=== Exercices proposés ===
A. Répondez brièvement à partir du texte sur le tableau de Delacroix :
(i) En combien de plans la composition s’étage-t-elle ?
(ii) Que font les deux femmes assises au second plan ?
(iii) D’où provient le faisceau de lumière qui descend sur le sol ?
B. Citez le passage du texte sur le tableau de Delacroix qui va de « A droite, la » jusqu’à « narguilé et conversent. ».
C. Indiquez si chaque affirmation s’accorde avec le texte sur le tableau de Delacroix. Répondez par oui ou non, puis citez les mots du texte qui le montrent.
(i) Seule la femme qui porte une fleur dans les cheveux a le visage éclairé.
(ii) Les tonalités froides dominent la scène.
(iii) Delacroix suit les courants picturaux de son temps.

=== Texte source ===
§ §

Les courbes expriment la sensualité du tableau, elles participent à la grâce et à la souplesse des corps des trois femmes.
La composition s’étage en trois plans.
Au premier plan, la femme à gauche du tableau regarde les spectateur, au milieu sont posés le narguilé et les babouches.
A droite, la servante debout fait la liaison avec le second plan et ferme la droite du tableau.
Au second plan, deux femmes assises fument le narguilé et conversent.
L’arrière plan clos le tableau avec un décor de harem, murs peints, miroir, placard, niche contenant des carafes de verre.
Une faisceau de lumière provenant d’une ouverture en haut à gauche du tableau descend sur le sol. Il éclaire et fait briller les riches étoffes.
Seule la femme arborant une fleur dans sa chevelure a le visage éclairé, les deux autres ont leur visage soit partiellement éclairé soit, dans l’ombre.
La lumière souligne le bord du rideau, éclaire les rayures du tapis, fait briller les carafes dans la niche et , par ricochet, se reflète dans le miroir.
Les zones d’ombres mettent en valeur la carnation des chairs.
Ce jeu d’ombre et de lumière crée une atmosphère intimiste.
Delacroix juxtapose les couleurs complémentaires rouges ocrés et les tons bleutés afin de faire vibrer et réchauffer ses noirs.
Les couleurs restituent la variété des matières chatoyantes de l’Orient : tissus, soie, broderies dorées, tapis, objets en verre et cuivre, décors de faïence aux murs et au sol.
Les tonalités chaudes majoritaires renforcent l’aspect intime et sensuel de la scène.
La touche est parfois lisse, parfois épaisse et dense dans les blancs.
Delacroix joue sur les transparences en entrelaçant les teintes.
Analyse
Objet de curiosité et de fantasmes aux XVIIe et XVIIIe l’Orient alimente le rêve et inspire les écrivains et les artistes du XIXe
Au XIXe Delacroix ne s’assimile pas aux courants picturaux de son temps et préfère s’en remettre à son imagination.
il écrit dans son journal :
« devant la nature elle même, c’est notre imagination qui fait le tableau ».

§ §

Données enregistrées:

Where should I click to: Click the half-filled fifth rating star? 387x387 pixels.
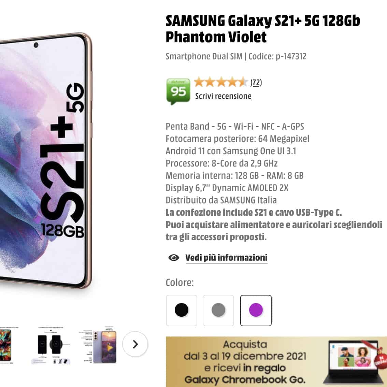tap(241, 82)
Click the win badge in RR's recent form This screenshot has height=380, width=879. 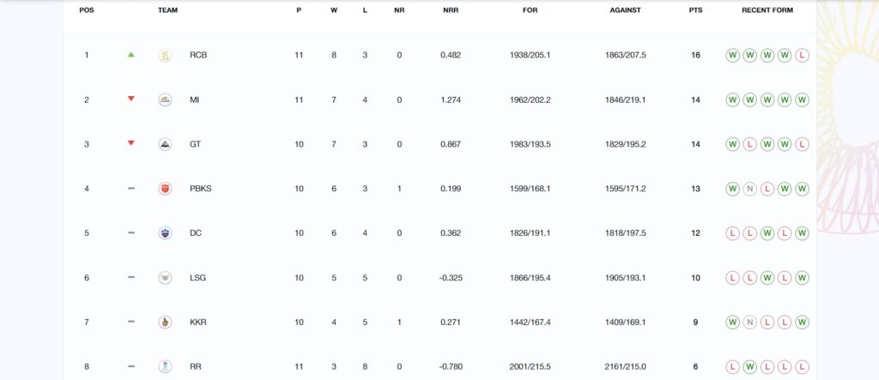click(749, 366)
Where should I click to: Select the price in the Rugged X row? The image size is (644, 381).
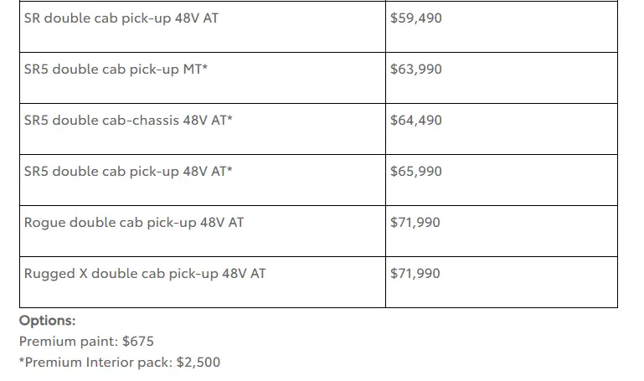click(x=415, y=274)
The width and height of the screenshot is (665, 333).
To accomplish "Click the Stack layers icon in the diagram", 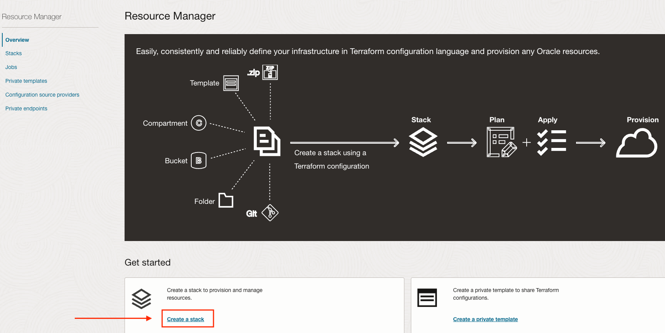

§ §

=== Corrigés des exercices ===
A.
(i) En trois plans.
(ii) Elles fument le narguilé et conversent.
(iii) D’une ouverture en haut à gauche du tableau.

B.
A droite, la servante debout fait la liaison avec le second plan et ferme la droite du tableau.
Au second plan, deux femmes assises fument le narguilé et conversent.

C.
(i) Oui : « Seule la femme arborant une fleur dans sa chevelure a le visage éclairé »
(ii) Non : « Les tonalités chaudes majoritaires renforcent l’aspect intime et sensuel de la scène. »
(iii) Non : « Delacroix ne s’assimile pas aux courants picturaux de son temps »